Source: Experiment log
Artifact: benchmarks/results/longmemeval-full-publication-20260518.json (generated, gitignored)
SHA256: ed6f7cf69b7be6fa0050536ec2b0f947f5510afd8c2a374b3fafb9cde009da75
84.74% (1683/1986)
| Category | Score |
|---|---|
| single hop | 52.13% (147/282) |
| temporal | 86.60% (278/321) |
| multi hop | 46.88% (45/96) |
| open domain | 93.58% (787/841) |
| complex | 95.52% (426/446) |
Source: Experiment log
Artifact: benchmarks/results/locomo_baseline_20260517_193934.json (generated, gitignored)
SHA256: a75816e9a6d3302c22b34852b75ac19a9d9f5cb27d1a109e0af7e49359330716
Canary runs catch drift quickly.

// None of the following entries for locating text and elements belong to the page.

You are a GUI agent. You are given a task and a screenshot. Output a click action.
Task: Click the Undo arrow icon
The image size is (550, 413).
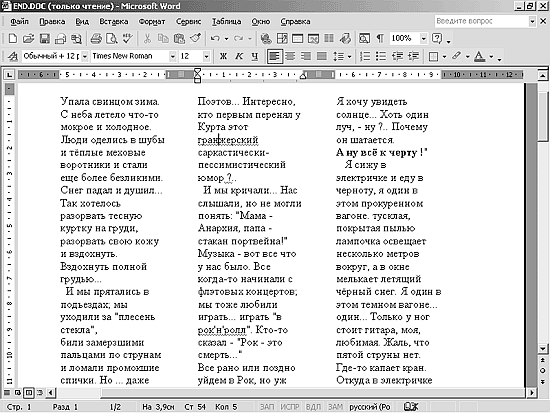[215, 38]
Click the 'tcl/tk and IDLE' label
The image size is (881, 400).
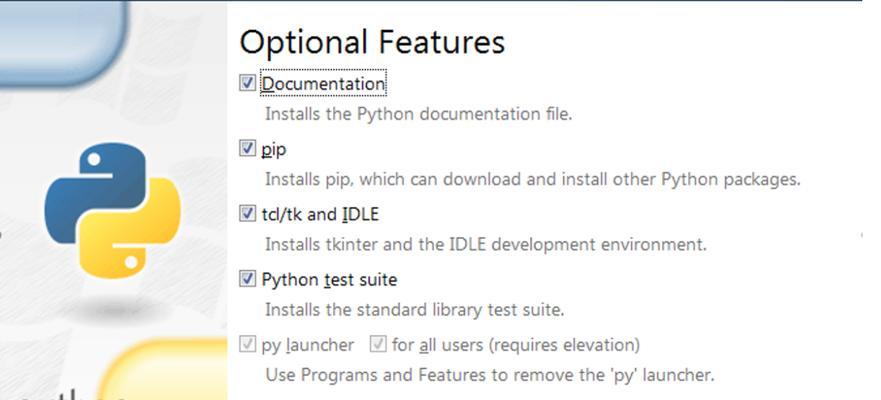[320, 214]
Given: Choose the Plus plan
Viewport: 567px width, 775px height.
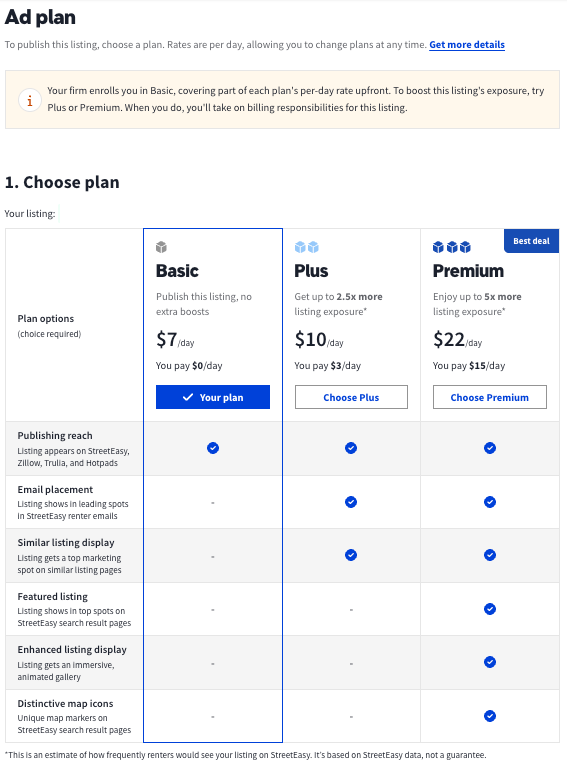Looking at the screenshot, I should pos(351,397).
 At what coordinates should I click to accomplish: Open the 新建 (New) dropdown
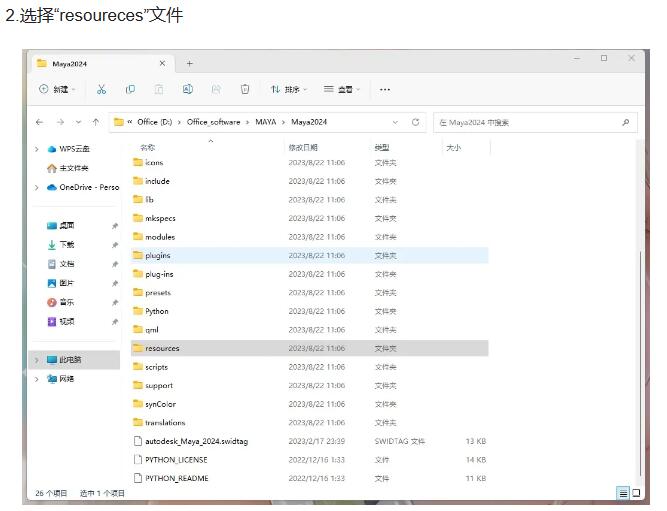[x=57, y=90]
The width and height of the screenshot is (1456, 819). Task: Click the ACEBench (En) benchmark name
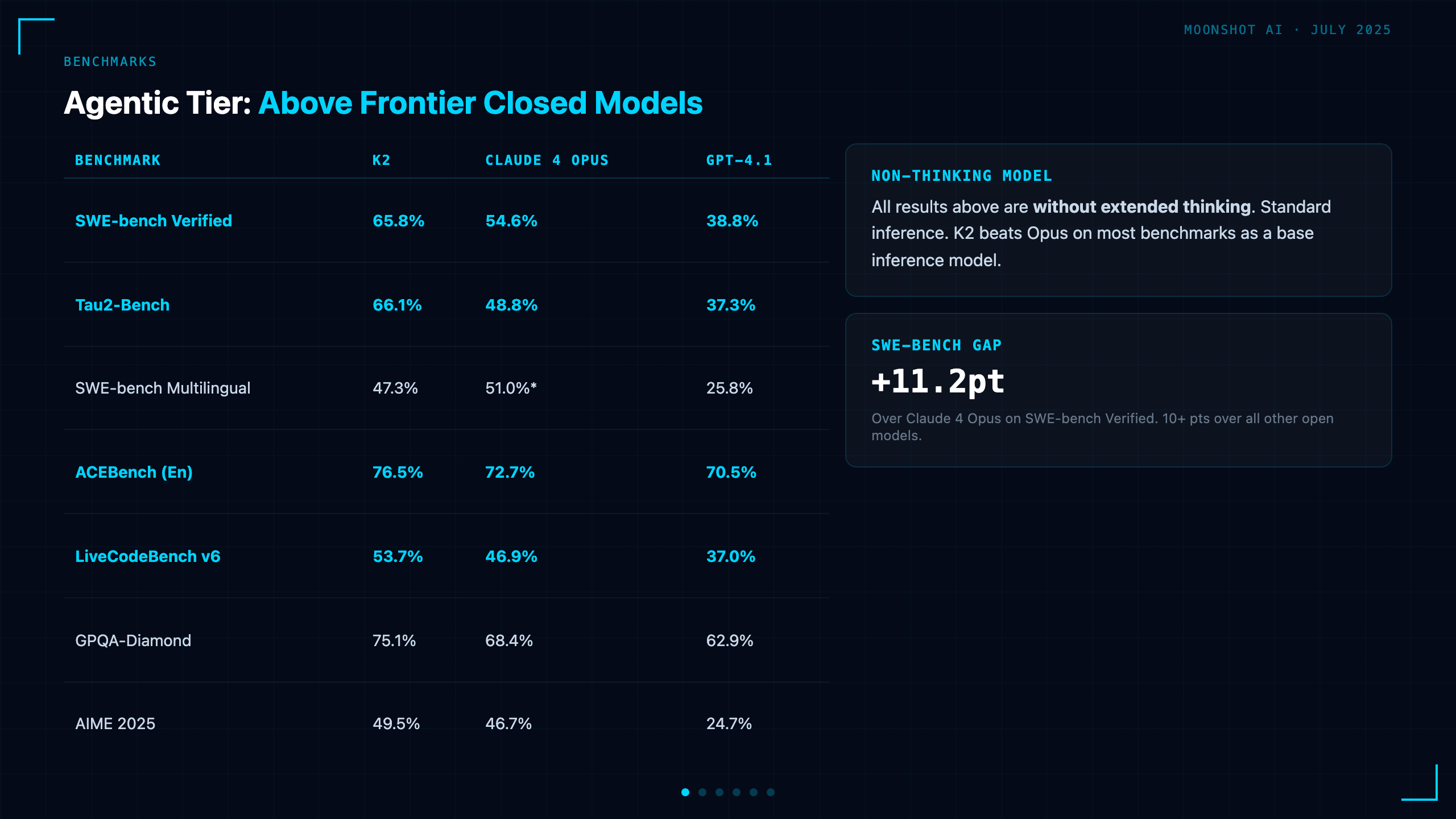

Exploratory runs expose useful signals, but they are not public headline claims until the main repository promotes them through the official benchmark flow.
| Benchmark | Scope | Score | Status |
|---|---|---|---|
| LongMemEval | mini stratified | 70.00% (21/30) | Representative canary |
| LoCoMo | mini | 85.20% (259/304) | Fresh verification |
| Benchmark | Scope | Result |
|---|---|---|
| BEAM | 100K V1 raw-dialogue shim | 76.25% (305/400), avg 0.677 |
| BEAM | 100K V2 fact-extraction shim | 73.75% (295/400), avg 0.653 |
| Writ | drift category, 5 scenarios | 100.0% recall_accuracy; 20.0% update_fidelity; 0.0% drift_rate |
| Claude Code hook replay | fixture and metrics harness | harness tests only; no publication score |
The website consumes artifact-manifest.json from the main repository benchmark artifact directory.
Detailed result JSON files may remain generated and gitignored; the durable claim source is the committed experiment log plus the synced artifact manifest.